Lita berdiri di antara teman-temannya, menepuk-nepuk tangan dan menggoyangkan bahu—belum apa-apa sudah tidak bisa diam. Dia memang bukan tipe yang mudah gugup saat permainan. Justru, ia paling semangat kalau harus berpura-pura jadi patung atau menahan tawa.
Permainan dimulai dengan ringan: “Pak Joko says, angkat tangan.” Semua angkat tangan. “Pak Joko says, loncat-loncat!” Semua loncat, riuh dan cekikikan. Tapi begitu Pak Joko berkata, “Sentuh hidung!” beberapa anak otomatis menyentuh—dan langsung tereliminasi.
“Waduhh, kalah deh,” keluh Ardi sambil duduk.
Putaran demi putaran bergulir, dan lingkaran semakin kecil. Lita masih berdiri tegak dengan wajah santai, bahkan terlalu santai. Hingga akhirnya, Pak Joko memberi aba-aba yang tidak biasa.
“Pak Joko says, semua duduk dan jangan jawab kalau ditanya!”
Anak-anak menurut. Suasana jadi sedikit tegang, semua menahan napas.
Satu per satu Pak Joko mendekati murid dan mulai bertanya dengan gaya pura-pura serius, “Kamu siapa?” Ada yang langsung menjawab karena reflek, dan langsung dieliminasi. Yang lain tetap menutup mulutnya.

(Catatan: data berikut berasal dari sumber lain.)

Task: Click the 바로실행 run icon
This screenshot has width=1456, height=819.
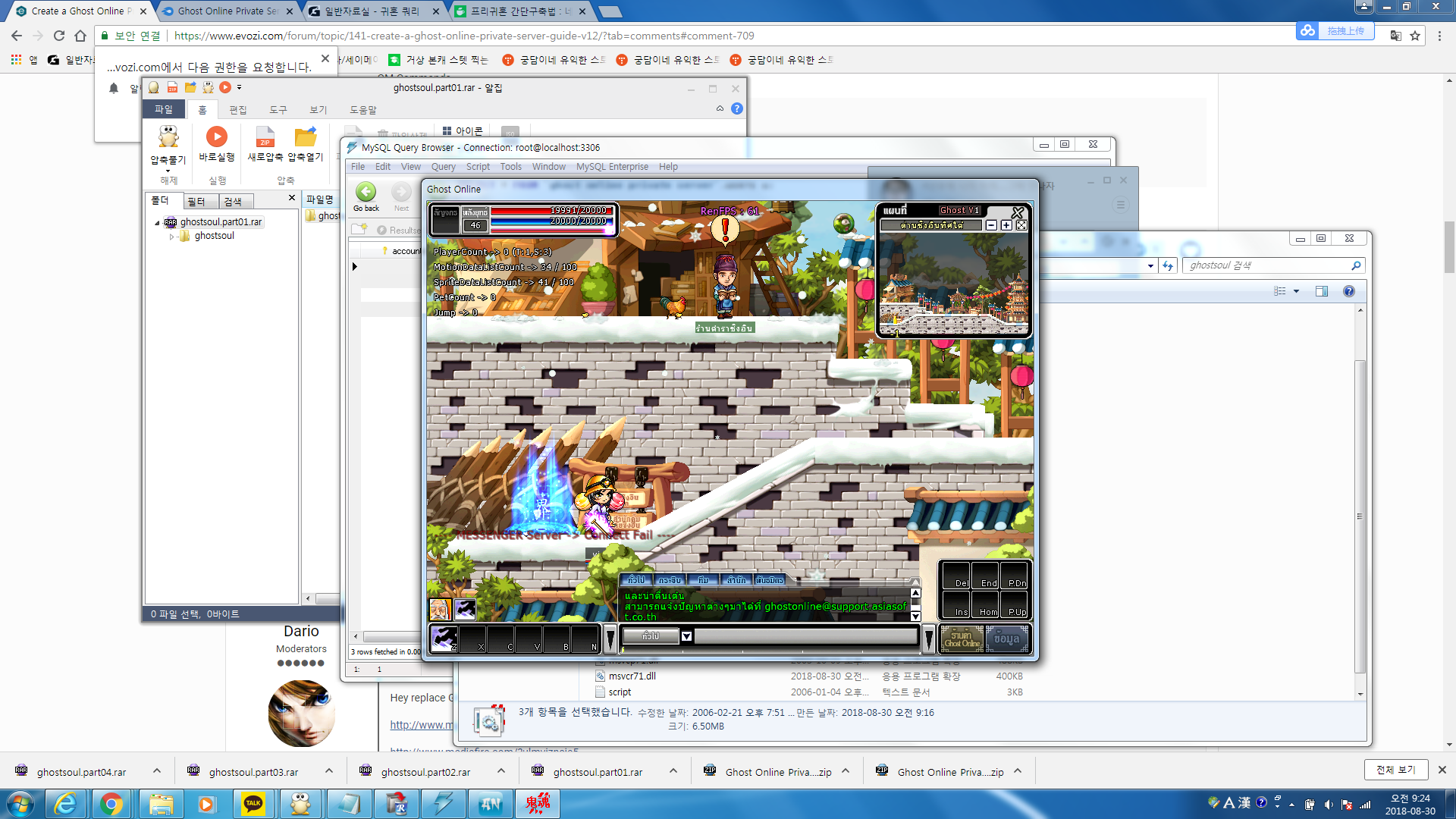Action: (x=217, y=136)
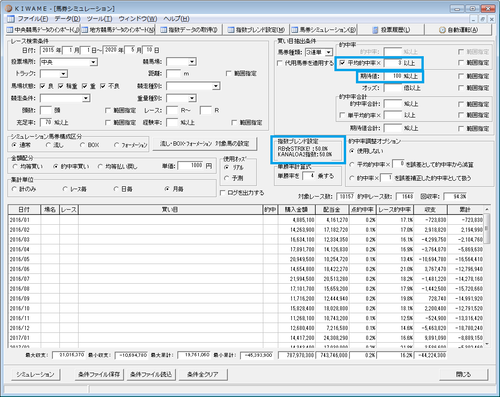Open 中央競馬データのインポート toolbar icon
The width and height of the screenshot is (500, 397).
(x=10, y=30)
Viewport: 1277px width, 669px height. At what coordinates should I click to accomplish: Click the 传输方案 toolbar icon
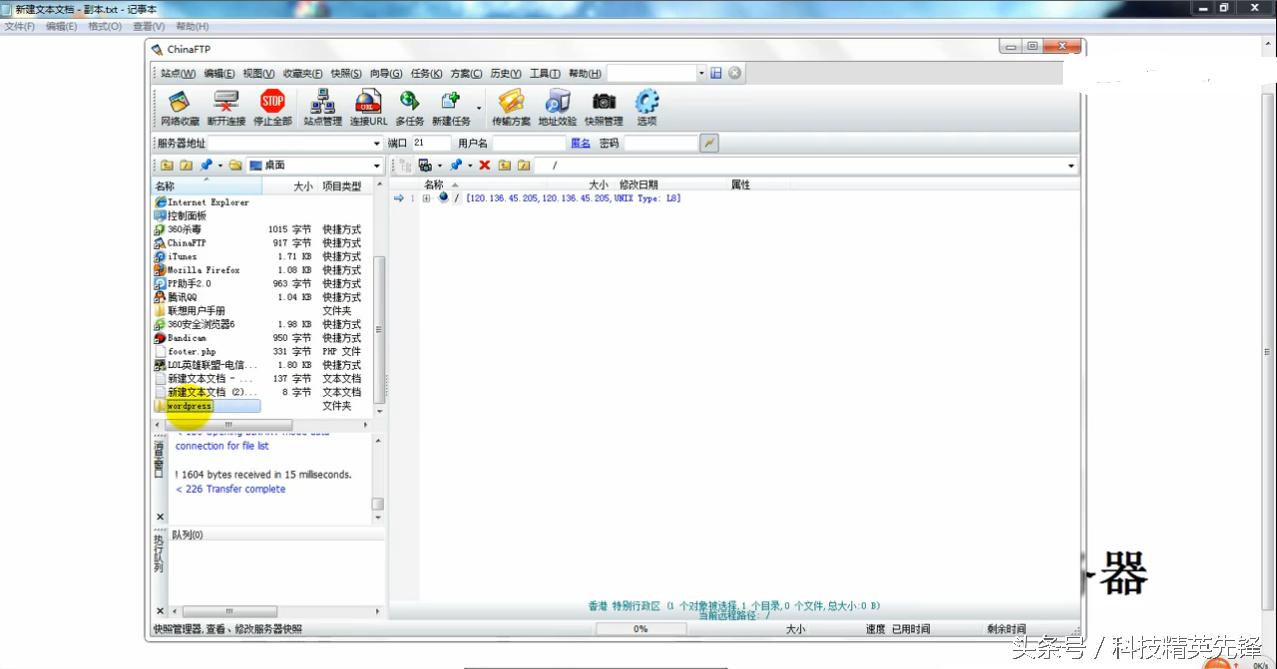coord(511,107)
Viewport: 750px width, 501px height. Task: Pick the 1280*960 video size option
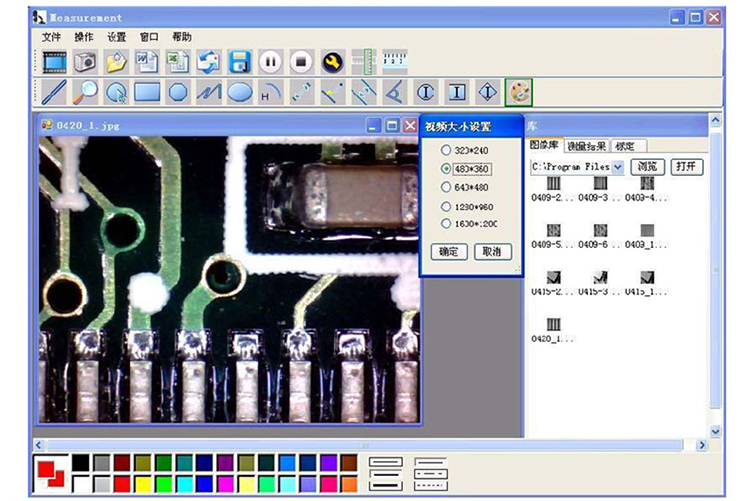446,206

Lita mendapatkan gilirannya. Saat Pak Joko berdiri di depannya, menatapnya lurus-lurus, dia justru menatap balik dengan senyum menyeringai. Tangannya santai di pangkuan, dan sudut bibirnya terangkat.
“Nama kamu siapa?” tanya Pak Joko.
Lita diam.
“Kelas berapa?”
Masih diam. Kali ini matanya menyipit sedikit, lalu menaikkan sebelah alisnya pelan-pelan.

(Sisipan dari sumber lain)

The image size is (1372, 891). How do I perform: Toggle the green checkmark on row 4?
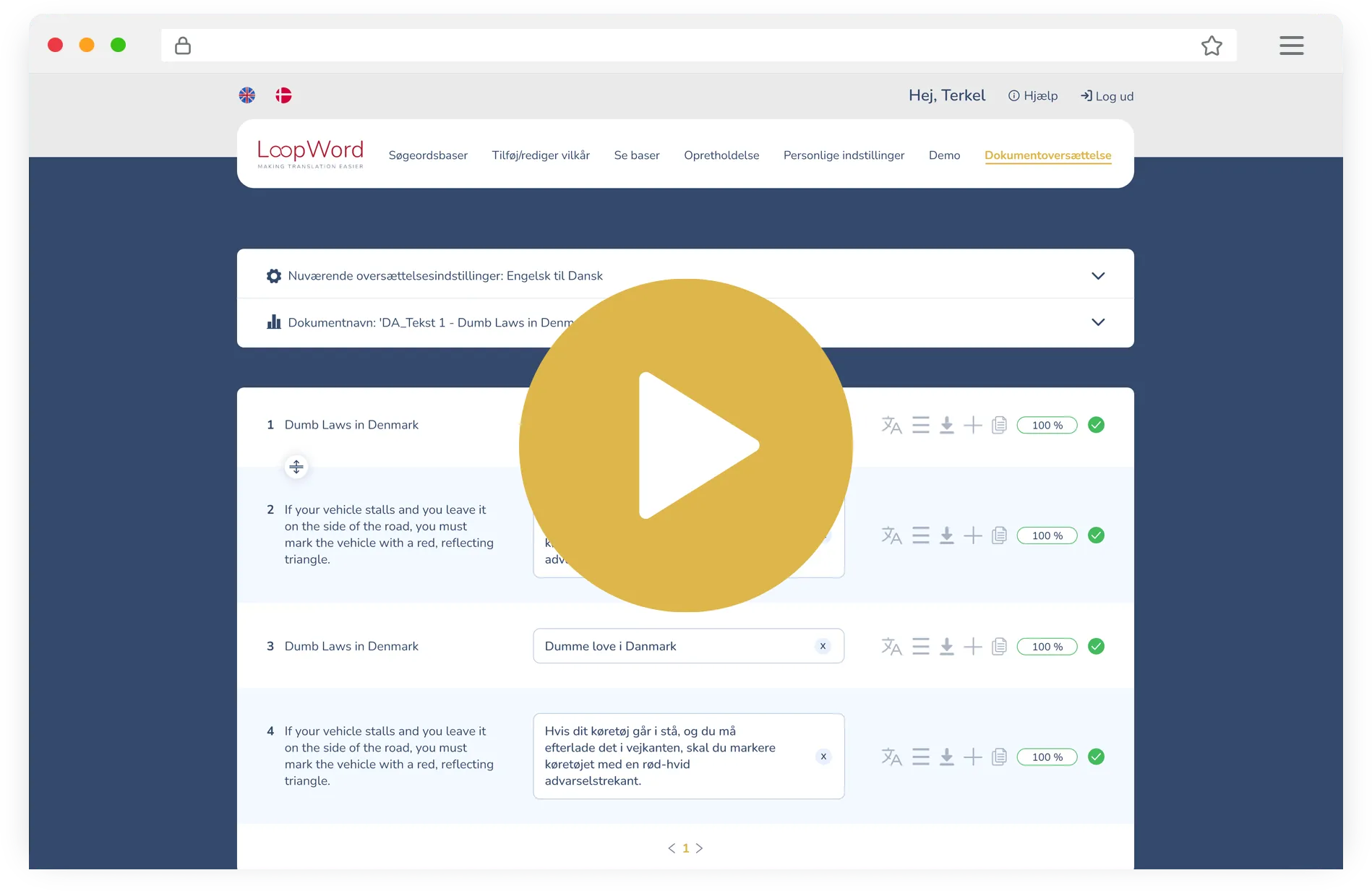[x=1096, y=757]
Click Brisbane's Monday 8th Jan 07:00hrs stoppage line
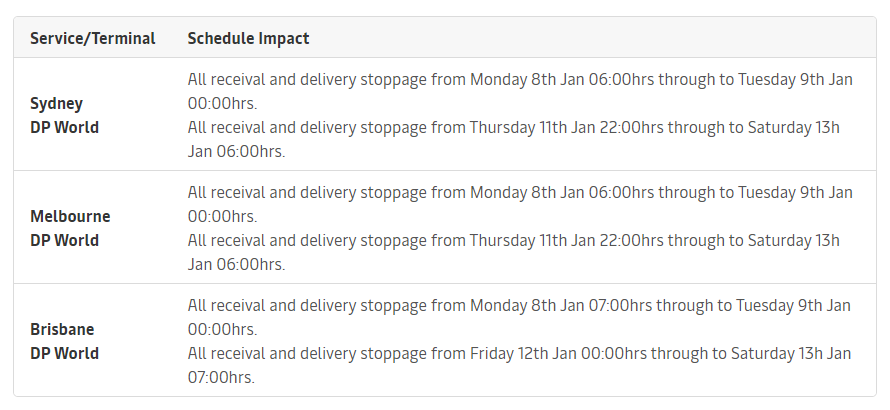 [x=519, y=306]
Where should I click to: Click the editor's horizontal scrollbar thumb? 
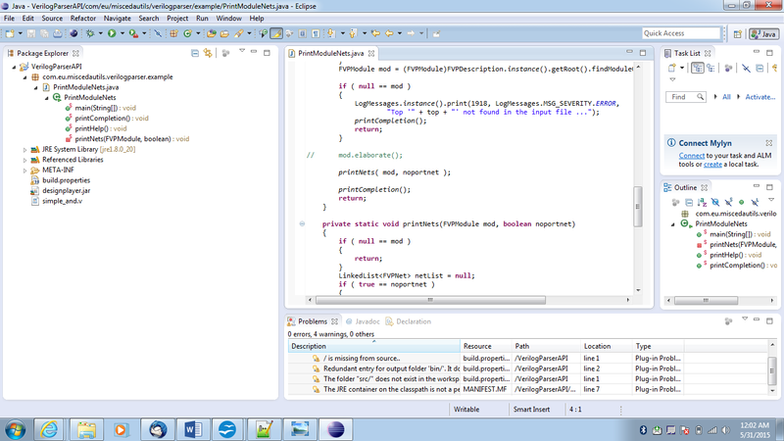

“Wah, anak ini bisu, ya?” kata Pak Joko, berdiri dengan gaya berlebihan dan menunjuk Lita dramatis, membuat guru-guru tertawa.
Permainan pun diakhiri tak lama setelah itu, karena tawa sudah terlalu pecah dan guru-guru khawatir permainan akan berlangsung lebih ‘liar’ dari rencana. Semua bangkit dari duduk sambil tertawa-tawa. Beberapa guru mengusap mata karena ikut geli.
Usai permainan, teman-teman Lita langsung mengerubunginya.
“Gokil, Lit! Itu gaya apaan coba? Kayak tantangan duel,” kata Rani.
“Gue pikir kamu mau ngakak, loh, tadi,” sambung Dea.
Icha menepuk bahu Lita sambil heran, “Ngapain sih pakai senyum-senyum segala. Emang kamu nggak takut out?”
Lita hanya menyisir rambut ke belakang pakai tangan dan menjawab enteng, “Kan nggak dilarang nyengir.”
Teman-temannya cuma bisa geleng-geleng. “Ini anak beneran kocak…”
Di sepanjang hari, meskipun banyak hal seru lain seperti memberi makan rusa, makan siang di bawah pohon besar, dan sesi tanya jawab tentang hewan langka, momen permainan “Pak Joko Says” itu tetap jadi topik utama obrolan.
Saat perjalanan pulang naik bus, Lita duduk di kursinya sambil menerawang ke luar jendela, melihat pohon-pohon dan orang-orang yang dilewati cepat.
Dalam hatinya, ia tahu: bukan soal menang atau kalah. Tapi soal momen kecil yang diam-diam akan ia simpan jauh lebih lama dari yang ia kira.